I discovered a really cool ARM64 trick today. One thing about x86 that I've found useful on so many occasions is the PCMPEQB + PMOVMSKB + BSF trick that lets me scan the bytes of a string 10x faster. I couldn't find any information on Google for doing PMOVMSKB with ARM, so I've been studying ARM's "Optimized Routines" codebase where I stumbled upon the answer in their strnlen() implementation. It turns out the trick is to use `shrn dst.8b, src.8h, 4` which turns a 128-bit mask into a 64-bit mask. You can then get the string offset index with fmov, rbit, clz and finally shift by 2.
In my experience using a 512 wide movemask (to uint64_t) is the fastest on both x86 and arm64. (Edit: just yo clarify, I meant the fastest for iteration, things like SwissMap are better off using 128 wide movemask)
With rvv you don't really what to go from a vector mask to a general purpose non vector register, because the vector length may vary. But I found it really useful that vector masks are always packed into v0. So even with LMUL=8, you can just to a vmseq, switch to LMUL=1 and use vfirst & vmsif & vmandn to iterate through all indices. (Alternatively vfirst & vmsof & vmclr would also work, I'm not sure which one would be faster)
I am very surprised that this is presented as something new. From the very beginning of ARM, all instructions have had a condition attached to them. Contrary to the article, it has absolutely nothing to do with making the processor more CISCy, but is instead one of its most RISCy aspects.
All 32-bit ARM opcodes had predication, but when ARM went 64-bit, they wanted to recover the encoding space for 32 instead of 16 registers, and removed predication from most instructions. When they did this, they looked at all the 32-bit ARM binaries they could find, and counted which instructions were actually used with predicates, and added the top 5 of those as separate instructions.
Yes, I had similar thoughts when I started reading, but I think only ARM32 has predication. (There's a prefix-instruction-based something or other in Thumb, I think, but it doesn't devote part of the encoding space to predication bits like ARM32 does.)
As I understand it they didn't carry predication across from ARM32 to ARM64 for various performance reasons (if you want to be able to re-order instructions, or even agressively pipeline them, you don't want them depending on the result of the immediately-prior instructon).
Predication everywhere (i.e. orthogonal to the rest of the instruction set, and not special-cased) is certainly more RISC than CISC - but having removed it in general, bringing it back for a few specific instructions is arguably CISCy.
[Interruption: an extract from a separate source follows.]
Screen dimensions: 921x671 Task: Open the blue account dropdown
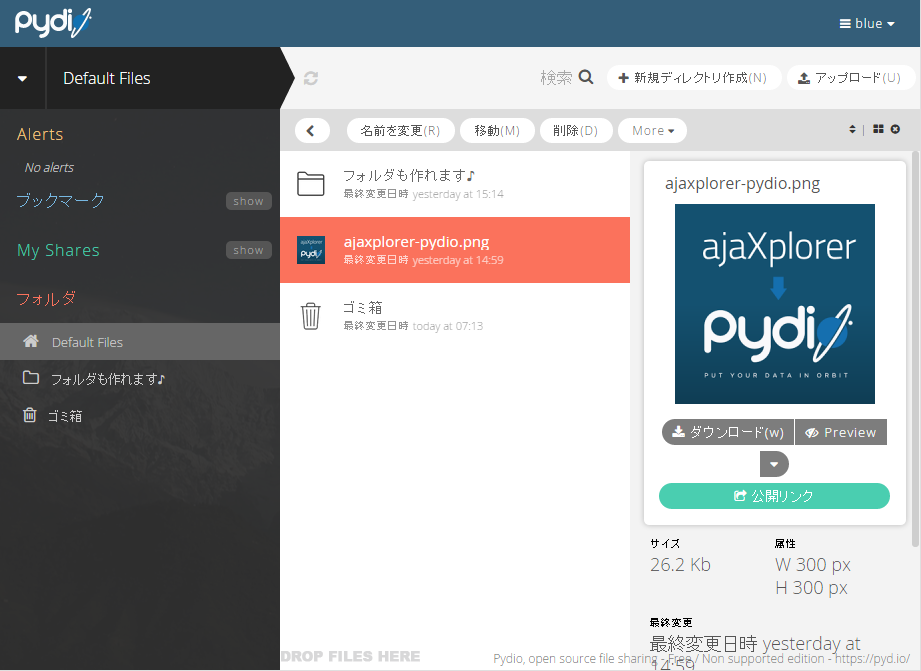click(x=866, y=23)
I thought this was interesting, although of course I agree with many commenters' take that the lack of reference to the "old-school" ARM where everything was conditional is odd.
I got curious about how RISC-V handles this, but only curious enough to find [1] and not dig any further. That answer is from a year ago, so perhaps there have been changes.
"cmov" and several more interesting instructions in the draft RISC-V Bitmanip proposal were dropped before it reached 1.0 though.
There is a new proposal: Zicond, but it is quite crude, with two instructions. The "czero.eqz" instruction does:
rd = (rs2 == 0) ? 0 : rs1;
And the other "czero.nez" tests for "rs2 != 0". Both are supposed to be result in an operand for another instruction, where a zero operand makes it a nop: for conditional add,sub,xor, etc.
Conditional move, however, takes three instructions: two results where either is zero which get or'ed together.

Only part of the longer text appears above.